髋臼螺钉对非骨水泥全髋置换术中假体稳定性的影响
李朋1, 唐向阳1, 吴同岭1, 于志滨1, 朱智奇1,()   
  1. 1. 518172 深圳市龙岗区人民医院骨科
  • 收稿日期:2018-03-22 出版日期:2019-06-01
  • 通信作者: 朱智奇

Effects of uncemented total hip arthroplasty with and without screw fixation on prosthesis stability

Peng Li1, Xiangyang Tang1, Tonglin Wu1, Zhibin Yu1, Zhiqi Zhu1,()   

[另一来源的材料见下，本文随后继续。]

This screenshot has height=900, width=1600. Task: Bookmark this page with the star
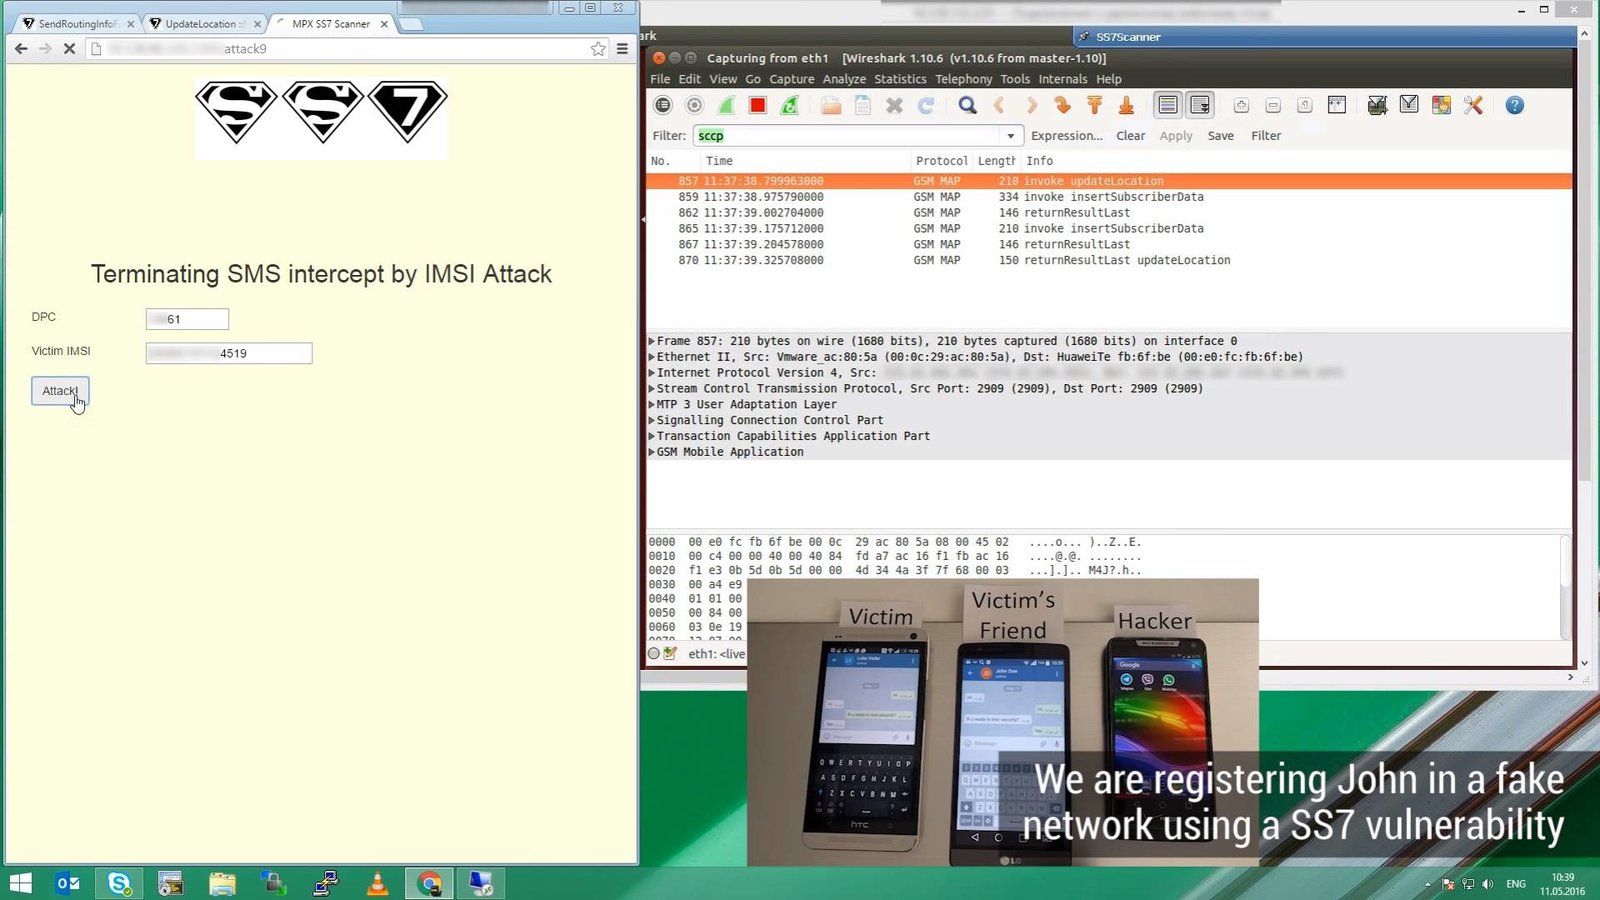click(x=598, y=49)
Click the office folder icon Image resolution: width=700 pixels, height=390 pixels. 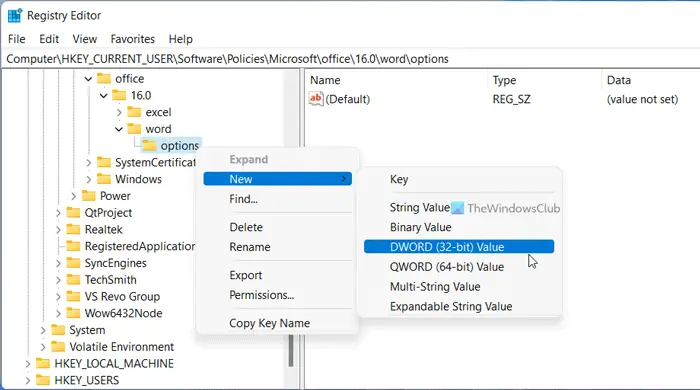[x=104, y=79]
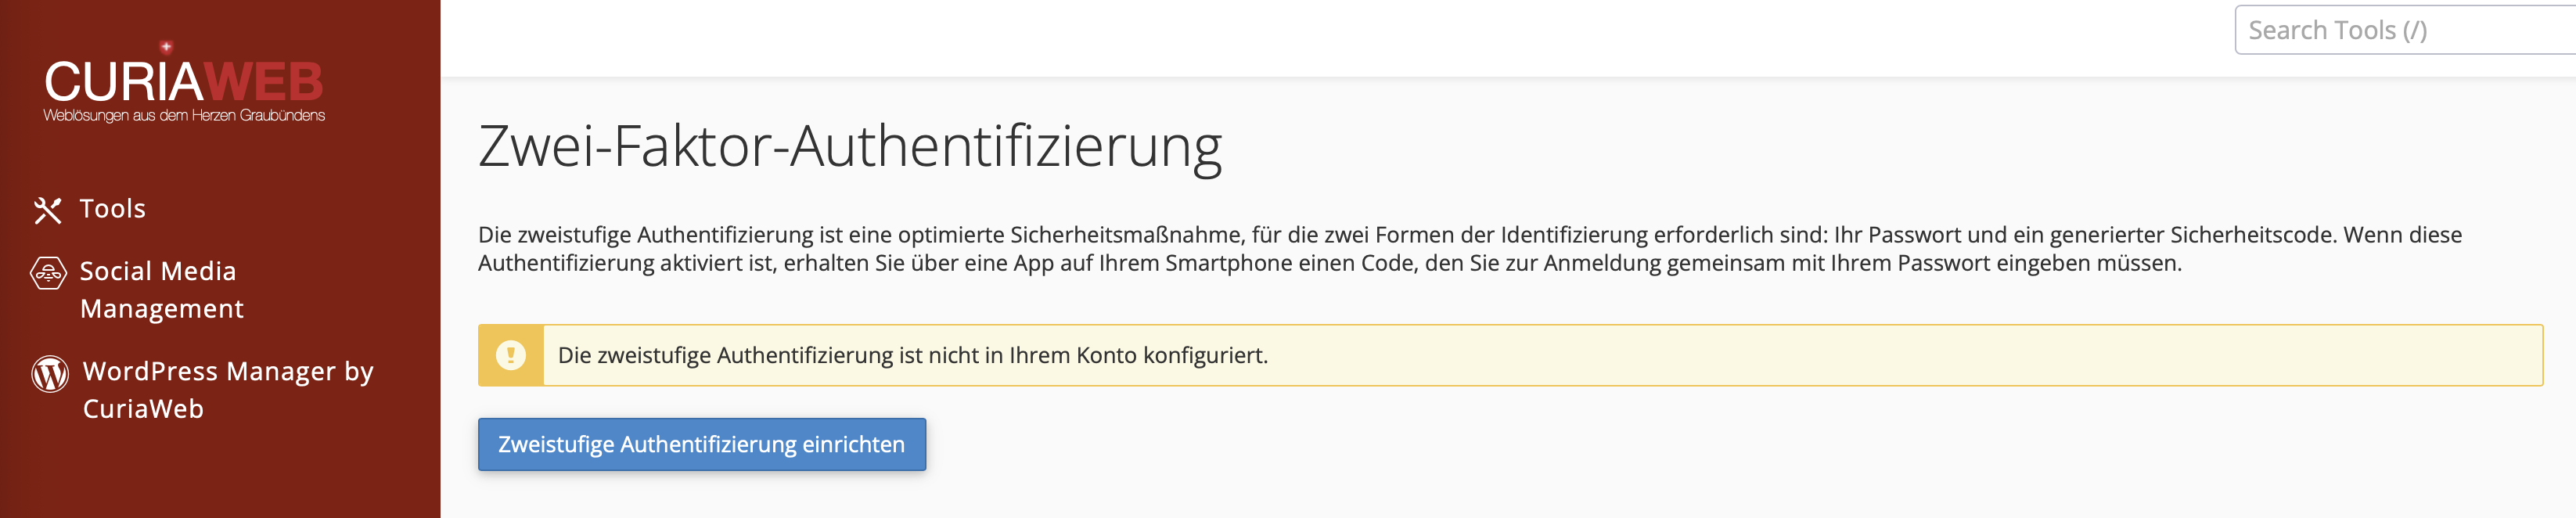2576x518 pixels.
Task: Click the small red emblem above CuriaWeb logo
Action: pos(166,46)
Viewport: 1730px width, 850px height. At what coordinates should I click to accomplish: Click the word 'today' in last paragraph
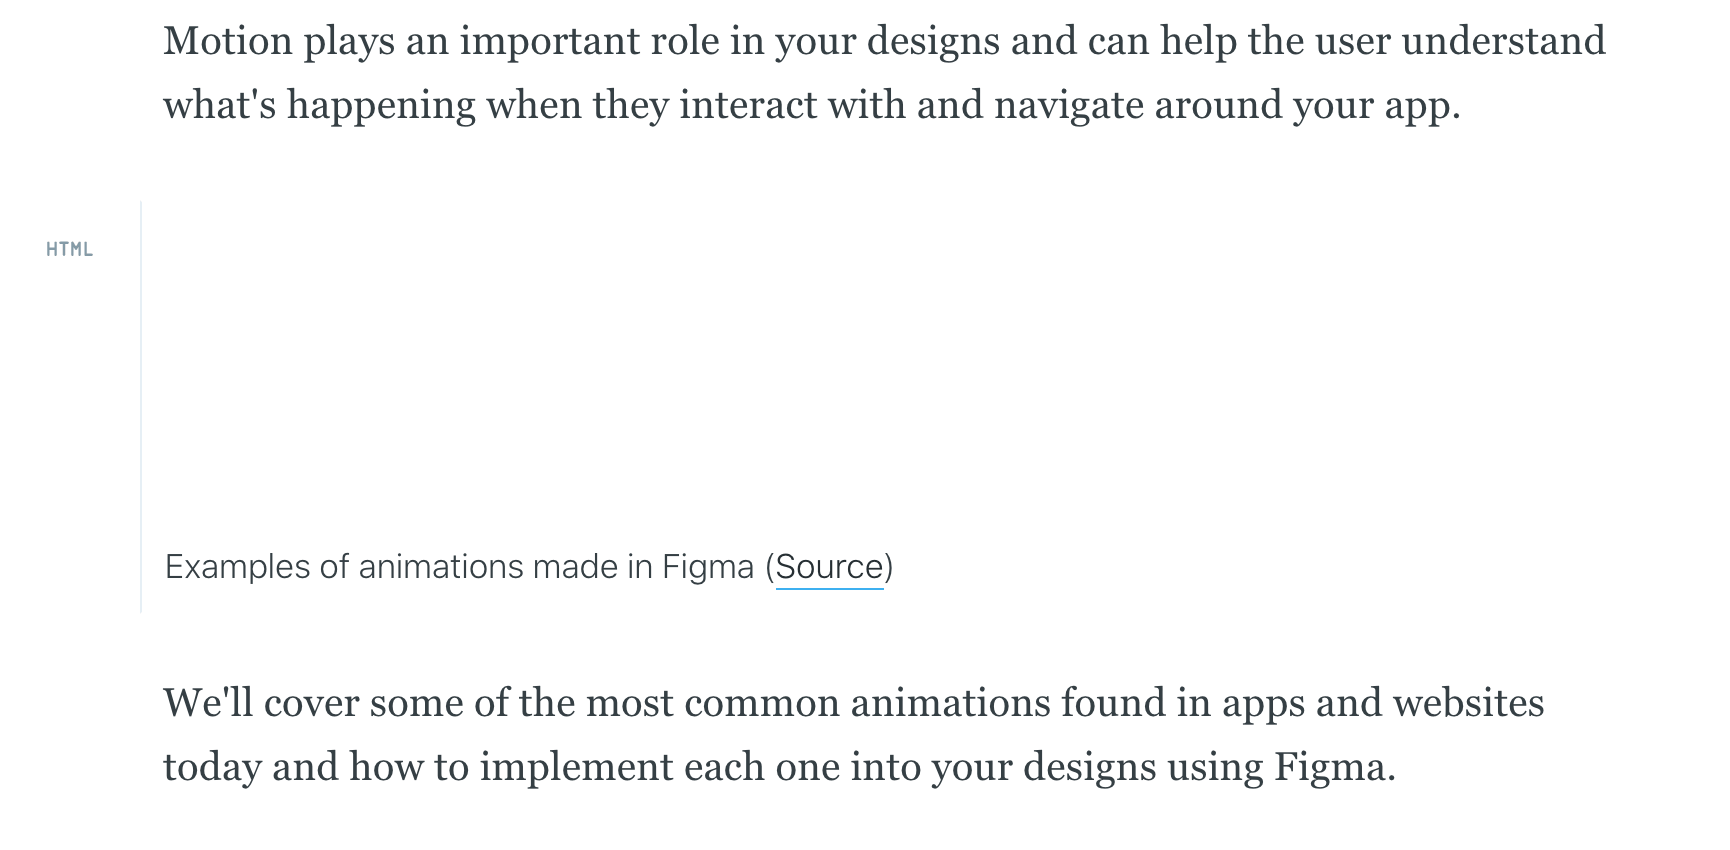212,767
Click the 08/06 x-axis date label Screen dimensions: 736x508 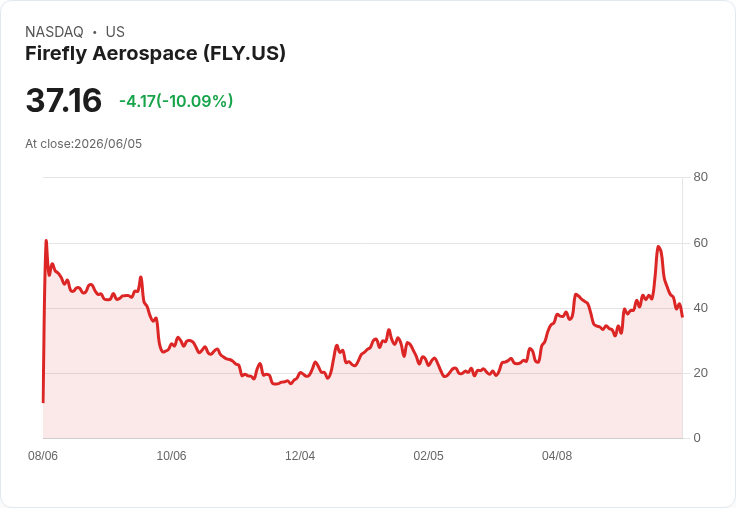(43, 456)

  1. 1. Department of Orthopedic, Longgang district people’s hospital of Shenzhen, Shenzhen 518172, China
  • Received:2018-03-22 Published:2019-06-01
  • Corresponding author: Zhiqi Zhu
  • About author:
    Corresponding author: Zhu Zhiqi, Email:
引用本文:

李朋, 唐向阳, 吴同岭, 于志滨, 朱智奇. 髋臼螺钉对非骨水泥全髋置换术中假体稳定性的影响[J]. 中华关节外科杂志(电子版), 2019, 13(03): 284-289.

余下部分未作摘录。